▶ [Task goal]: As the answer, set down the lines below from the one containing "[Search] (1268, 63)" through the one containing "I accept all cookies (800, 2080)", exactly and inclusively, and no others.

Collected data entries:
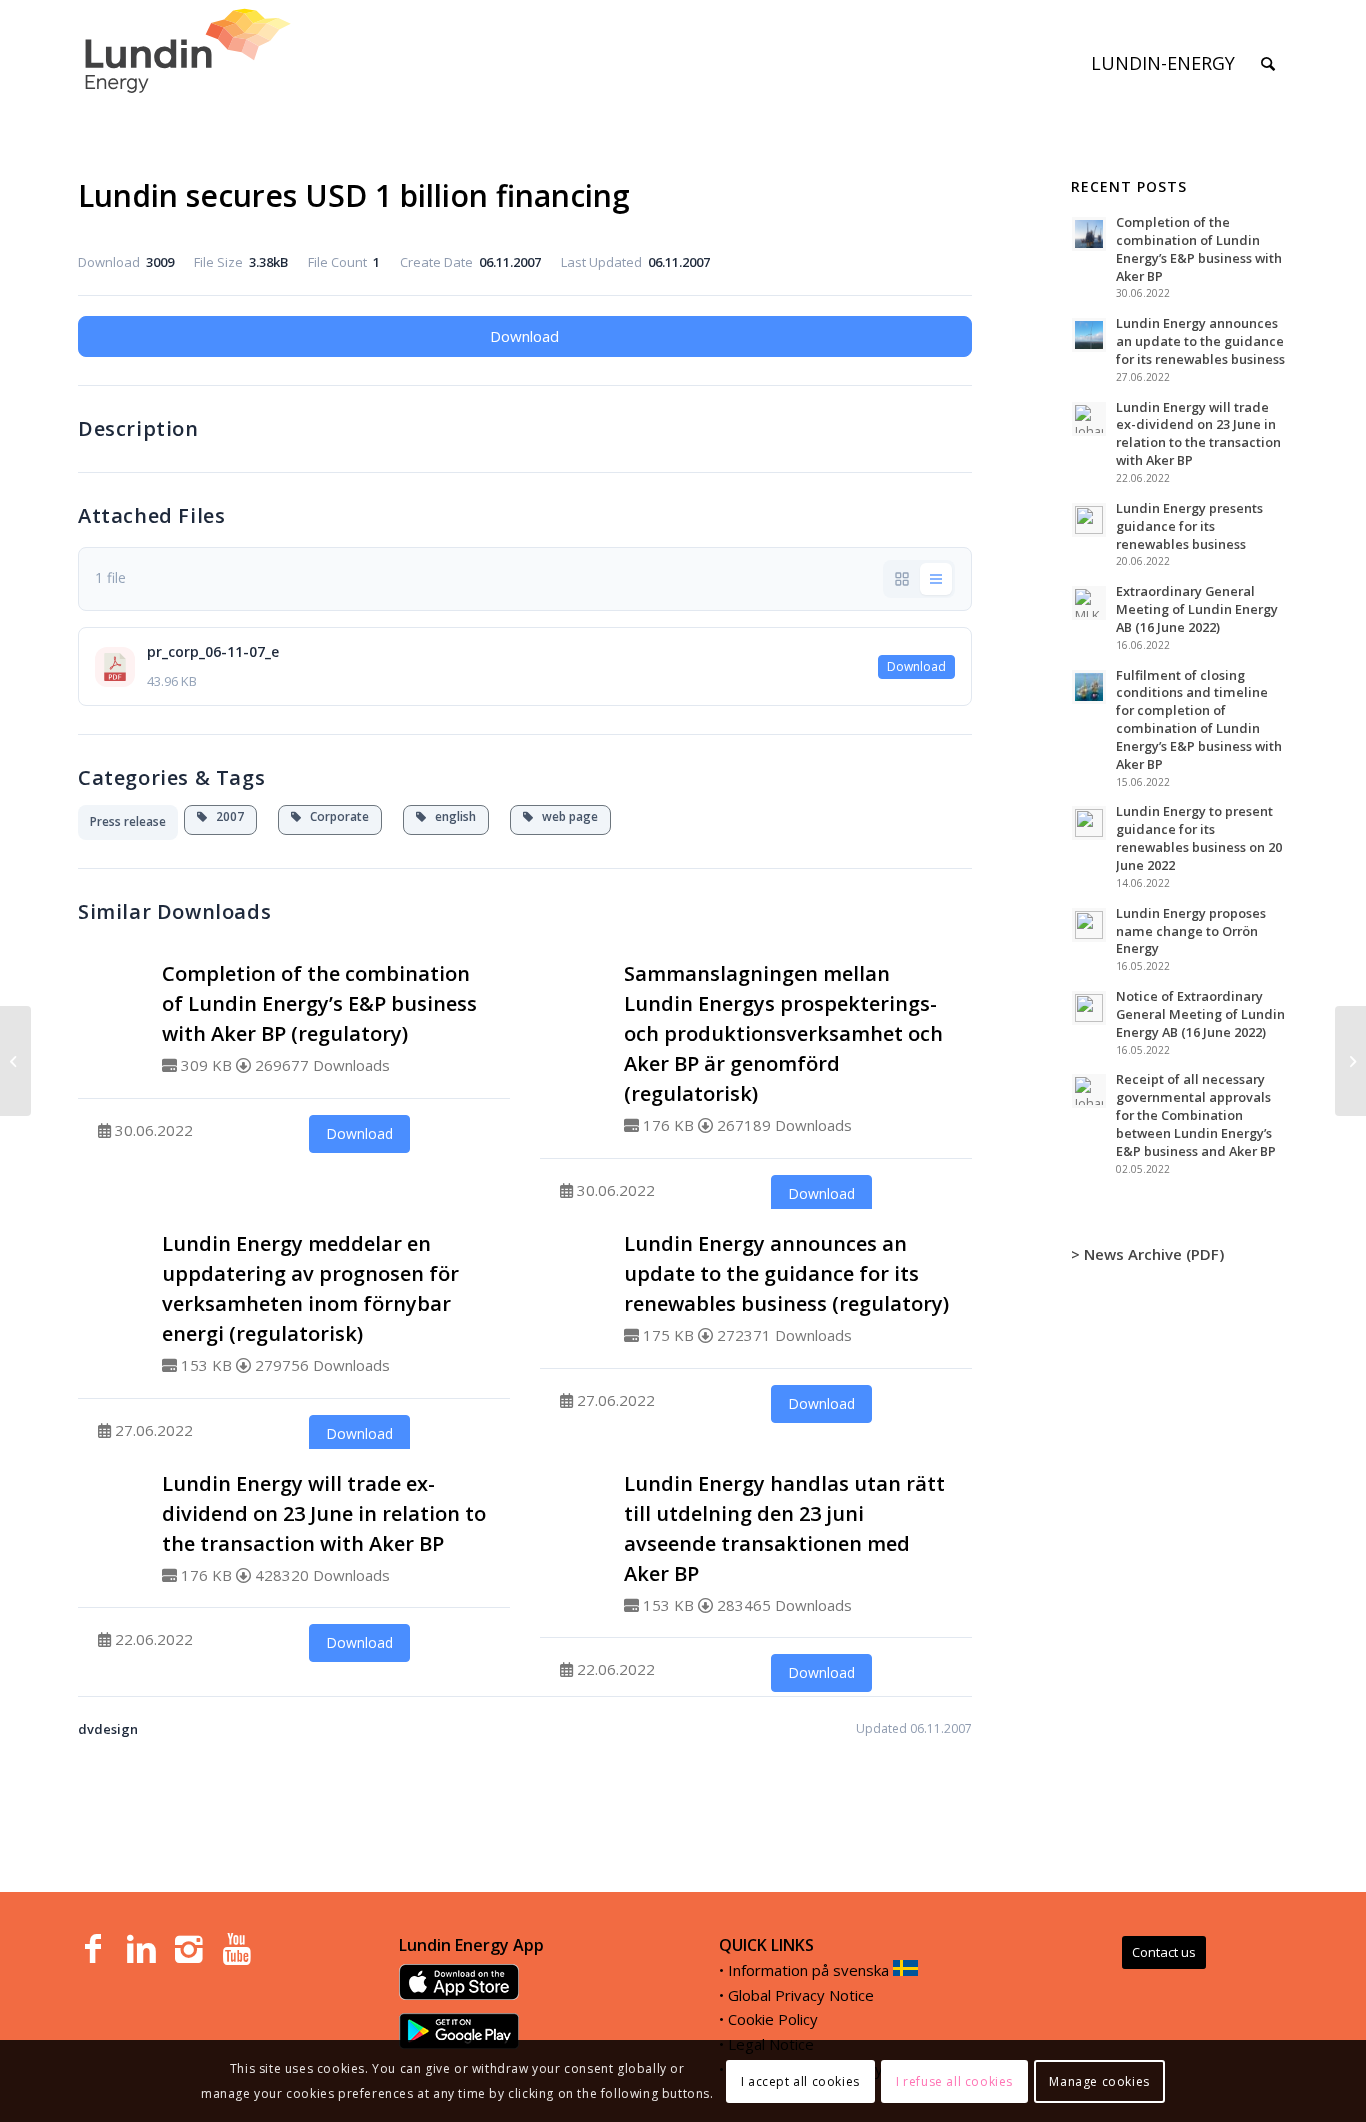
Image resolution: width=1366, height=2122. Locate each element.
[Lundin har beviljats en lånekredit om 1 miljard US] (15, 1061)
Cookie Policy (773, 2019)
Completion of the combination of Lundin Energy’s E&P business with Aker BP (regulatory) (319, 1003)
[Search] (1268, 63)
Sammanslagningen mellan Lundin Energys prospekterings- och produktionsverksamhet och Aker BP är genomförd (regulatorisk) (783, 1033)
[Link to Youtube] (237, 1949)
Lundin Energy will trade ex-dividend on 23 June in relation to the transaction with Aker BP (324, 1513)
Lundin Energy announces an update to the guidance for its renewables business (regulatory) (786, 1273)
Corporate (335, 816)
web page (565, 816)
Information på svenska (808, 1970)
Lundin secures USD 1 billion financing (354, 195)
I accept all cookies (800, 2080)
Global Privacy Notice (801, 1995)
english (451, 816)
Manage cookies (1099, 2080)
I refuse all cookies (954, 2080)
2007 (225, 816)
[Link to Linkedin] (141, 1949)
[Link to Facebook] (93, 1949)
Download (524, 336)
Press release (128, 821)
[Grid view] (902, 579)
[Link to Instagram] (189, 1949)
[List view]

▶ [Solution]:
[Search] (1268, 63)
Sammanslagningen mellan Lundin Energys prospekterings- och produktionsverksamhet och Aker BP är genomförd (regulatorisk) (783, 1033)
[Link to Youtube] (237, 1949)
Lundin Energy will trade ex-dividend on 23 June in relation to the transaction with Aker BP (324, 1513)
Lundin Energy announces an update to the guidance for its renewables business (regulatory) (786, 1273)
Corporate (335, 816)
web page (565, 816)
Information på svenska (808, 1970)
Lundin secures USD 1 billion financing (354, 195)
I accept all cookies (800, 2080)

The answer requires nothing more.